‘My passion for treen really came from when I started work here at Christie’s,’ says Nic McElhatton, Chairman of Christie’s South Kensington, discussing his love for these small domestic objects sculpted from wood. ‘The more I learned, the more I got into it — and eventually I started collecting treen myself.’
The term, McElhatton explains, ‘comes from an Old English word which actually means turned’, referring to the rotating lathe which craftsmen used to shape the objects. Surviving pieces, such as the pearwood goblet above, can date from as early as the Elizabethan period; for McElhatton, treen ‘evokes an enormous sense of history’.
Wooden goblets were used in Elizabethan drinking ceremonies. In one such ritual, participants took a wassail bowl, typically containing mulled cider, into an orchard to toast the apple trees — an act intended to ensure a good harvest.
A nest of cedarwood cups, pictured above, shows the skill of some of these early makers, having been turned from the same piece of wood.
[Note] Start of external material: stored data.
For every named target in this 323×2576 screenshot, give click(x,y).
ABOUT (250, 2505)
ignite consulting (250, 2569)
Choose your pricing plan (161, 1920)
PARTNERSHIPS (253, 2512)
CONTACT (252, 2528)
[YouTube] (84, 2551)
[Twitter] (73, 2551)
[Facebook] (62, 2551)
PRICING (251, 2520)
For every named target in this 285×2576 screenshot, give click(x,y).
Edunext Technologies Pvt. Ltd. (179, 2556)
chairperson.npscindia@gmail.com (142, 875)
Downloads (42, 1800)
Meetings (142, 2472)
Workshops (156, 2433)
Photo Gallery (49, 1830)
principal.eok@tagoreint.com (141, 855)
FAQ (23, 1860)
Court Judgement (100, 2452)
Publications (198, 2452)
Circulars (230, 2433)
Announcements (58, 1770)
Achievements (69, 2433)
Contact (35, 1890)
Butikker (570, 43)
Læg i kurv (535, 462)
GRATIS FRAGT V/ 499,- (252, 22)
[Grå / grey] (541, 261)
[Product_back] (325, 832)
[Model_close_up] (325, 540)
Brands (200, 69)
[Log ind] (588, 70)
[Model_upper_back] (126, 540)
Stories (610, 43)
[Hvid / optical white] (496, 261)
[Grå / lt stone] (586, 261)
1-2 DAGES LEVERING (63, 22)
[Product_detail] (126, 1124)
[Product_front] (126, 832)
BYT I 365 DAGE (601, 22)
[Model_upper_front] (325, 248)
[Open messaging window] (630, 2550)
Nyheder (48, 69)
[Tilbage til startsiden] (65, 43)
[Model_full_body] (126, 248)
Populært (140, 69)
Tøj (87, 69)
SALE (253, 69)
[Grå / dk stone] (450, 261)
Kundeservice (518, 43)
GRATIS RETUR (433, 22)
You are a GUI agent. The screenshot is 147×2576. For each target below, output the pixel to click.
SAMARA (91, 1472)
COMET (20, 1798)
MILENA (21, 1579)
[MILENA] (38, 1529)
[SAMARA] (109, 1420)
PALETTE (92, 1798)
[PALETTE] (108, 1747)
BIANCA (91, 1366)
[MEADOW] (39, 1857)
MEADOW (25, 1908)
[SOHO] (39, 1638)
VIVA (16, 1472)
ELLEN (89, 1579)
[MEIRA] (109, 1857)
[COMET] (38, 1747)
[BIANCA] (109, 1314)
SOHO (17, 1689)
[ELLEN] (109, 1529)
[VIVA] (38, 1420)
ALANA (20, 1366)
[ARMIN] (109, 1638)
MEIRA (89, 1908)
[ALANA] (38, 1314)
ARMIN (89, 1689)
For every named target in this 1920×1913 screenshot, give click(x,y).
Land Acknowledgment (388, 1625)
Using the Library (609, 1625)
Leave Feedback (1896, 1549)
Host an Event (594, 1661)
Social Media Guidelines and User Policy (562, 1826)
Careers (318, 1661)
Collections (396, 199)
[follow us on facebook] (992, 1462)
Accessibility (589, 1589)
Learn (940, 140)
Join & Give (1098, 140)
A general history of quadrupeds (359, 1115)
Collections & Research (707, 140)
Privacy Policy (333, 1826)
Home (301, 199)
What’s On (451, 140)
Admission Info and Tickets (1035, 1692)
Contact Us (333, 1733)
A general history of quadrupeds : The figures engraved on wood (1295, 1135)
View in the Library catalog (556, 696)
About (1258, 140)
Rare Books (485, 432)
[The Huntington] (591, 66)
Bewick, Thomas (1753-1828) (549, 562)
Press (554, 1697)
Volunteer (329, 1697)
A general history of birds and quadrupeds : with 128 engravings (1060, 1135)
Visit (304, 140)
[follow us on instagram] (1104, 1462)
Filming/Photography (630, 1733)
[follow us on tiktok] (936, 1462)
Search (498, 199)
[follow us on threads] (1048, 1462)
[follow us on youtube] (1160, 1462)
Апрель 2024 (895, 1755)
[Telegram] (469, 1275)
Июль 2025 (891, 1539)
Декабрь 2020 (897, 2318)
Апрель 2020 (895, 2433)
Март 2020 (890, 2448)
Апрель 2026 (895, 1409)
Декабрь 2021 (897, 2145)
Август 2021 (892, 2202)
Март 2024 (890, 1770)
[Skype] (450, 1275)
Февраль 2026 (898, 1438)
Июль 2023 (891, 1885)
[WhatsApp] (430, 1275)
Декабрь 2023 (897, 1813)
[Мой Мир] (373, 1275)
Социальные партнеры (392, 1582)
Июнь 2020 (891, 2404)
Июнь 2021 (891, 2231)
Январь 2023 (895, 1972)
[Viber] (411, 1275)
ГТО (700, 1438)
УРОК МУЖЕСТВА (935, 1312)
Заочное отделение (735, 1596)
Other specimens prized by collectors, McElhatton continues, include decorated cups, or standing armorial cups. Often fashioned from fruit woods, such as plum or pear, many of these pieces come with a deep, glossy patina.
Put together over the course of 40 years, the carefully assembled collection offered at Christie’s on 22 November features a fantastic range of treen, some of which is centuries old. ‘If you think about the material it’s made from, it’s incredible that it’s survived for such a long time — in some cases up to four or five hundred years,’ says McElhatton. ‘That’s why it’s very special.’